■ Assignment
Please retype the entries below exactly as they are written.

Supplied entries below:

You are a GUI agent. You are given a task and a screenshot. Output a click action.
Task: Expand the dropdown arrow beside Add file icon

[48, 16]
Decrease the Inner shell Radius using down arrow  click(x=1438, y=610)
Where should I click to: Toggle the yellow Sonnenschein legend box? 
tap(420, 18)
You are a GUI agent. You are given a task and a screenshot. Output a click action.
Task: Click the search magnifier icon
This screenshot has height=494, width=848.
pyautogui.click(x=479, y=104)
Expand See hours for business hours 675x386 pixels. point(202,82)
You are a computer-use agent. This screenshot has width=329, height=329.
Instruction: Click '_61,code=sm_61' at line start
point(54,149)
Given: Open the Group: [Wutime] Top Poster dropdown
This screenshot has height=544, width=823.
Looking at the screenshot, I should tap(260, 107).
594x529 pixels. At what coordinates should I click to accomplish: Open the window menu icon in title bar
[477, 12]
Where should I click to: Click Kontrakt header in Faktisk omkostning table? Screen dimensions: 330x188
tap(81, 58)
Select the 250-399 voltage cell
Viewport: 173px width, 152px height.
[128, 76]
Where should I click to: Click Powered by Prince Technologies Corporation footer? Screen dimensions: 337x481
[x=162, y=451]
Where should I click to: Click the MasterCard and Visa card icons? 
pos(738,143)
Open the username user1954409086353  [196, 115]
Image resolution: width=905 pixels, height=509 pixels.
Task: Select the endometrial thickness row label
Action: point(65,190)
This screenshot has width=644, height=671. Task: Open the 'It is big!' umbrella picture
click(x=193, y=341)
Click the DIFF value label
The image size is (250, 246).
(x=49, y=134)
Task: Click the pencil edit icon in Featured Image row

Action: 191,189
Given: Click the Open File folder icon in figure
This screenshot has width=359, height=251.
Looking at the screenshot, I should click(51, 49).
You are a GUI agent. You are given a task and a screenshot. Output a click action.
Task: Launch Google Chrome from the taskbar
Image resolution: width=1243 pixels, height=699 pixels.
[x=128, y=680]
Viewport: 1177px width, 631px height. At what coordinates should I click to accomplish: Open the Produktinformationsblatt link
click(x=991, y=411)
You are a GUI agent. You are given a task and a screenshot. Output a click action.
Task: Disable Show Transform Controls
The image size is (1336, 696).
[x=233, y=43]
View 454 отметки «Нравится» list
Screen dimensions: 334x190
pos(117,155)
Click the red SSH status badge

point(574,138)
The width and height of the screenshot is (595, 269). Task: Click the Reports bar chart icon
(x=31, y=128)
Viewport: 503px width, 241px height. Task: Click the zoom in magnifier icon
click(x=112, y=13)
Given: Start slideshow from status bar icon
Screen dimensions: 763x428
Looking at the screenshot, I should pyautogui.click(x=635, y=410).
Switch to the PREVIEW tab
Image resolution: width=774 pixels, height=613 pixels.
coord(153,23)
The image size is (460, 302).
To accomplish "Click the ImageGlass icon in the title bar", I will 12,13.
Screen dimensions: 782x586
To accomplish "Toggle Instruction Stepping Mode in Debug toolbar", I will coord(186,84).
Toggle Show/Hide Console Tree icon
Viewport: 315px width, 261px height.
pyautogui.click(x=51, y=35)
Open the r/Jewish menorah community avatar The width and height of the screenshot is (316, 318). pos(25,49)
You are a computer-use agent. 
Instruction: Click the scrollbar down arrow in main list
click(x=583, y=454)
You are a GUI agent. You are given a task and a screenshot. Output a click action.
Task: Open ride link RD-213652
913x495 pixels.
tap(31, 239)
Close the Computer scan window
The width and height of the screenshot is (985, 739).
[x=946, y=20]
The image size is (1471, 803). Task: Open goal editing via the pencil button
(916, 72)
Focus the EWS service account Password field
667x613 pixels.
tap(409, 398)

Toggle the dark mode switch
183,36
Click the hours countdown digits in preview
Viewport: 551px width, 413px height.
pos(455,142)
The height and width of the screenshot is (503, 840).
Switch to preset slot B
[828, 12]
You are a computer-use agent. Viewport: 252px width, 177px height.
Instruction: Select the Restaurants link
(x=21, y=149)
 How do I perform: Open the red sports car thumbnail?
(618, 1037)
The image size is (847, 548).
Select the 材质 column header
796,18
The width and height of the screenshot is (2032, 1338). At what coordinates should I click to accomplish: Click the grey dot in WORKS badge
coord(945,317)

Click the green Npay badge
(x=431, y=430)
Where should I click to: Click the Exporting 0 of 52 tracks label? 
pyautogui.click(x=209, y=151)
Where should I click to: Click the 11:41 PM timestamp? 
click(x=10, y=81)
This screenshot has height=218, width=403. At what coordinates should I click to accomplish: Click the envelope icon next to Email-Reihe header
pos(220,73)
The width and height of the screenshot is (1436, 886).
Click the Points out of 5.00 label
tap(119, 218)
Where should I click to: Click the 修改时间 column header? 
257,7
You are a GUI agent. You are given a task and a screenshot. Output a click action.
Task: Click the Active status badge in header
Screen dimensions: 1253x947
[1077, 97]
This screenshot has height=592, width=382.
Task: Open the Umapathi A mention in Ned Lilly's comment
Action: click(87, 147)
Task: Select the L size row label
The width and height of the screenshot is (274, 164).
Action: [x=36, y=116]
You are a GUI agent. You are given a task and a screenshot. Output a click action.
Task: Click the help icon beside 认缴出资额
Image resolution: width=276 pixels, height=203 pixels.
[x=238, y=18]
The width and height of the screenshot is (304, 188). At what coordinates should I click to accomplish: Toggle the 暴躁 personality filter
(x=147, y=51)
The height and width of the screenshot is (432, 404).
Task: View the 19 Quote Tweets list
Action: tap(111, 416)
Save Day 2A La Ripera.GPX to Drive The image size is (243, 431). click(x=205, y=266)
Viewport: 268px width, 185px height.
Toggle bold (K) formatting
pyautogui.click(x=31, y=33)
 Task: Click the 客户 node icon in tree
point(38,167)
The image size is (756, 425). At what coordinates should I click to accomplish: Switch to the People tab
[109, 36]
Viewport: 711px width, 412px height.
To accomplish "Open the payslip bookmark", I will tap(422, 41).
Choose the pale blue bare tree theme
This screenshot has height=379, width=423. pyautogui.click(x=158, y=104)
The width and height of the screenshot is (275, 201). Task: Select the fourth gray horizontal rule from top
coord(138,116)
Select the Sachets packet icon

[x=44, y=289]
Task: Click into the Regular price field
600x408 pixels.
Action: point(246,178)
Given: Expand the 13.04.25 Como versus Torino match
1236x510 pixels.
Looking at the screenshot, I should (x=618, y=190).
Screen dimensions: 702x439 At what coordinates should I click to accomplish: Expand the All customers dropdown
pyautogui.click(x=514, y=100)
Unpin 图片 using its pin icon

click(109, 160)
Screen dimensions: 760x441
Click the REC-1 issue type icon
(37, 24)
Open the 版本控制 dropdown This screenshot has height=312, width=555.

End of Supplied entries.

■ Exercise answer
You are a GUI agent. You are given a task and a screenshot. Output a click action.
Task: Expand the dropdown arrow beside Add file icon

[48, 16]
Decrease the Inner shell Radius using down arrow  click(x=1438, y=610)
Where should I click to: Toggle the yellow Sonnenschein legend box? 
tap(420, 18)
You are a GUI agent. You are given a task and a screenshot. Output a click action.
Task: Click the search magnifier icon
This screenshot has height=494, width=848.
pyautogui.click(x=479, y=104)
Expand See hours for business hours 675x386 pixels. point(202,82)
You are a computer-use agent. This screenshot has width=329, height=329.
Instruction: Click '_61,code=sm_61' at line start
point(54,149)
Given: Open the Group: [Wutime] Top Poster dropdown
This screenshot has height=544, width=823.
Looking at the screenshot, I should tap(260, 107).
594x529 pixels. At what coordinates should I click to accomplish: Open the window menu icon in title bar
[477, 12]
Where should I click to: Click Kontrakt header in Faktisk omkostning table? Screen dimensions: 330x188
tap(81, 58)
Select the 250-399 voltage cell
Viewport: 173px width, 152px height.
[128, 76]
Where should I click to: Click Powered by Prince Technologies Corporation footer? Screen dimensions: 337x481
[x=162, y=451]
Where should I click to: Click the MasterCard and Visa card icons? 
pos(738,143)
Open the username user1954409086353  [196, 115]
Image resolution: width=905 pixels, height=509 pixels.
Task: Select the endometrial thickness row label
Action: point(65,190)
This screenshot has width=644, height=671. Task: Open the 'It is big!' umbrella picture
click(x=193, y=341)
Click the DIFF value label
The image size is (250, 246).
(x=49, y=134)
Task: Click the pencil edit icon in Featured Image row

Action: 191,189
Given: Click the Open File folder icon in figure
This screenshot has width=359, height=251.
Looking at the screenshot, I should click(51, 49).
You are a GUI agent. You are given a task and a screenshot. Output a click action.
Task: Launch Google Chrome from the taskbar
Image resolution: width=1243 pixels, height=699 pixels.
[x=128, y=680]
Viewport: 1177px width, 631px height. At what coordinates should I click to accomplish: Open the Produktinformationsblatt link
click(x=991, y=411)
You are a GUI agent. You are given a task and a screenshot. Output a click action.
Task: Disable Show Transform Controls
The image size is (1336, 696).
[x=233, y=43]
View 454 отметки «Нравится» list
Screen dimensions: 334x190
pos(117,155)
Click the red SSH status badge

point(574,138)
The width and height of the screenshot is (595, 269). Task: Click the Reports bar chart icon
(x=31, y=128)
Viewport: 503px width, 241px height. Task: Click the zoom in magnifier icon
click(x=112, y=13)
Given: Start slideshow from status bar icon
Screen dimensions: 763x428
Looking at the screenshot, I should pyautogui.click(x=635, y=410).
Switch to the PREVIEW tab
Image resolution: width=774 pixels, height=613 pixels.
coord(153,23)
The image size is (460, 302).
To accomplish "Click the ImageGlass icon in the title bar", I will 12,13.
Screen dimensions: 782x586
To accomplish "Toggle Instruction Stepping Mode in Debug toolbar", I will coord(186,84).
Toggle Show/Hide Console Tree icon
Viewport: 315px width, 261px height.
pyautogui.click(x=51, y=35)
Open the r/Jewish menorah community avatar The width and height of the screenshot is (316, 318). pos(25,49)
You are a computer-use agent. 
Instruction: Click the scrollbar down arrow in main list
click(x=583, y=454)
You are a GUI agent. You are given a task and a screenshot. Output a click action.
Task: Open ride link RD-213652
913x495 pixels.
tap(31, 239)
Close the Computer scan window
The width and height of the screenshot is (985, 739).
[x=946, y=20]
The image size is (1471, 803). Task: Open goal editing via the pencil button
(916, 72)
Focus the EWS service account Password field
667x613 pixels.
tap(409, 398)

Toggle the dark mode switch
183,36
Click the hours countdown digits in preview
Viewport: 551px width, 413px height.
pos(455,142)
The height and width of the screenshot is (503, 840).
Switch to preset slot B
[828, 12]
You are a computer-use agent. Viewport: 252px width, 177px height.
Instruction: Select the Restaurants link
(x=21, y=149)
 How do I perform: Open the red sports car thumbnail?
(618, 1037)
The image size is (847, 548).
Select the 材质 column header
796,18
The width and height of the screenshot is (2032, 1338). At what coordinates should I click to accomplish: Click the grey dot in WORKS badge
coord(945,317)

Click the green Npay badge
(x=431, y=430)
Where should I click to: Click the Exporting 0 of 52 tracks label? 
pyautogui.click(x=209, y=151)
Where should I click to: Click the 11:41 PM timestamp? 
click(x=10, y=81)
This screenshot has height=218, width=403. At what coordinates should I click to accomplish: Click the envelope icon next to Email-Reihe header
pos(220,73)
The width and height of the screenshot is (1436, 886).
Click the Points out of 5.00 label
tap(119, 218)
Where should I click to: Click the 修改时间 column header? 
257,7
You are a GUI agent. You are given a task and a screenshot. Output a click action.
Task: Click the Active status badge in header
Screen dimensions: 1253x947
[1077, 97]
This screenshot has height=592, width=382.
Task: Open the Umapathi A mention in Ned Lilly's comment
Action: click(87, 147)
Task: Select the L size row label
The width and height of the screenshot is (274, 164).
Action: [x=36, y=116]
You are a GUI agent. You are given a task and a screenshot. Output a click action.
Task: Click the help icon beside 认缴出资额
Image resolution: width=276 pixels, height=203 pixels.
[x=238, y=18]
The width and height of the screenshot is (304, 188). At what coordinates should I click to accomplish: Toggle the 暴躁 personality filter
(x=147, y=51)
The height and width of the screenshot is (432, 404).
Task: View the 19 Quote Tweets list
Action: tap(111, 416)
Save Day 2A La Ripera.GPX to Drive The image size is (243, 431). click(x=205, y=266)
Viewport: 268px width, 185px height.
Toggle bold (K) formatting
pyautogui.click(x=31, y=33)
 Task: Click the 客户 node icon in tree
point(38,167)
The image size is (756, 425). At what coordinates should I click to accomplish: Switch to the People tab
[109, 36]
Viewport: 711px width, 412px height.
To accomplish "Open the payslip bookmark", I will tap(422, 41).
Choose the pale blue bare tree theme
This screenshot has height=379, width=423. pyautogui.click(x=158, y=104)
The width and height of the screenshot is (275, 201). Task: Select the fourth gray horizontal rule from top
coord(138,116)
Select the Sachets packet icon

[x=44, y=289]
Task: Click into the Regular price field
600x408 pixels.
Action: point(246,178)
Given: Expand the 13.04.25 Como versus Torino match
1236x510 pixels.
Looking at the screenshot, I should (x=618, y=190).
Screen dimensions: 702x439 At what coordinates should I click to accomplish: Expand the All customers dropdown
pyautogui.click(x=514, y=100)
Unpin 图片 using its pin icon

click(109, 160)
Screen dimensions: 760x441
Click the REC-1 issue type icon
(37, 24)
Open the 版本控制 dropdown This screenshot has height=312, width=555.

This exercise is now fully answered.